Foreign policy initiatives and efforts to raise India’s international

profile will be clearly seen as prominent features of the year. Mr.

Modi’s visits to 18 countries in the West, Latin America, China, the

neighbourhood and East Asia were in line with the foreign policy

objectives set during the UPA’s tenure that sought to adapt India

to a fast-changing, multipolar world. In line with the UPA’s

correctives during its second tenure when the government sought

to move away from a single-minded focus on Indo-U.S. relations, the Modi regime has

adopted a multifaceted approach. The government has simultaneously pursued Indo-U.S.

strategic ties and a strong economic relationship with China based on trade and

investment. The former was outlined in the Joint Strategic Vision for the Asia-Pacific and

the Indian Ocean region signed during President Barack Obama’s visit when he was the

guest of honour at the Republic Day parade in New Delhi. Reciprocal state visits by Mr.

Modi and Chinese President Xi Jinping allowed for incremental gains in the relationship

as both have sought to whittle down strategic differences.

Mr. Modi’s government has played a proactive role in the neighbourhood. Without the

coalition constraints that the UPA faced, the Modi government managed to conclude a

land agreement with Bangladesh. The government helped Nepal find its feet after the

earthquake and promised support for its Constitution-writing process without any

interference. Indeed, Mr. Modi’s twin visits to Nepal helped refurbish the image of the

foreign policy establishment, which had resorted to an interventionist approach under

the UPA midway through its tenure. But as regards Pakistan and the north-west region,

India’s foreign policy approach has been found wanting.
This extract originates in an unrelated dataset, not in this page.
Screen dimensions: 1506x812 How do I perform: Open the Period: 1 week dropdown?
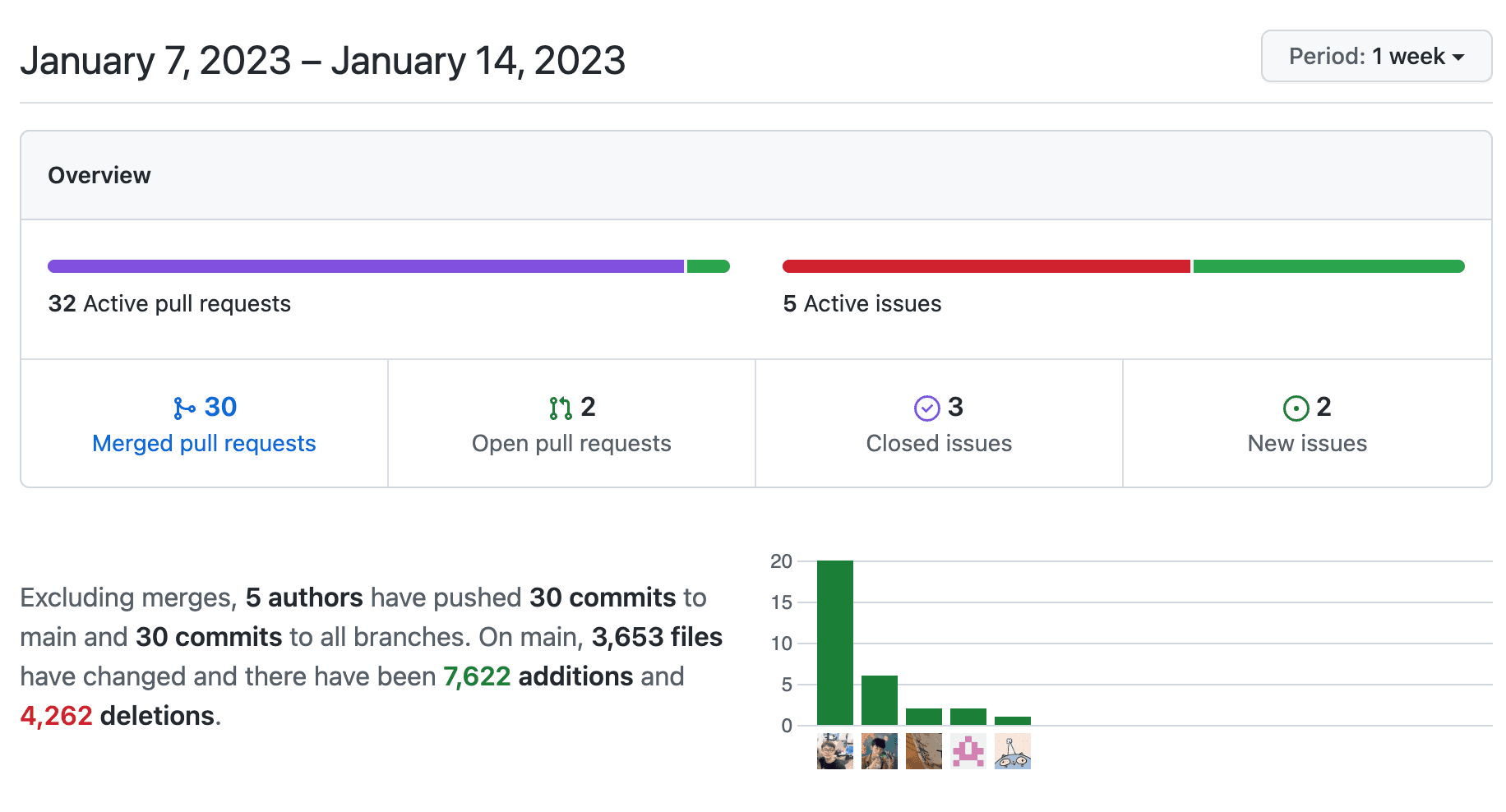(1375, 57)
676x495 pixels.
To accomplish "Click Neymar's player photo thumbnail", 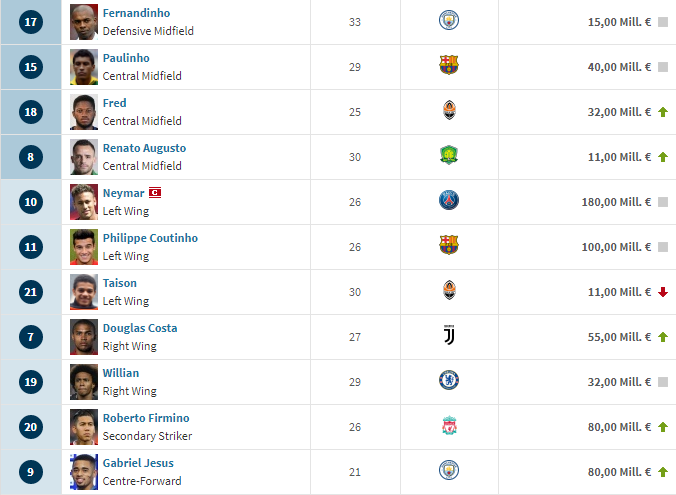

The emphasis on a limited

engagement with Pakistan that has persisted since the 26/11 attacks has impeded

movement to solve outstanding issues, even as Islamabad has moved to deepen

cooperation with the new regime in Afghanistan. All said, it is an encouraging start on the

foreign policy front. And it is a matter of credit to the Prime Minister and the External

Affairs Minister that the Nehruvian emphasis on strategic autonomy has been retained.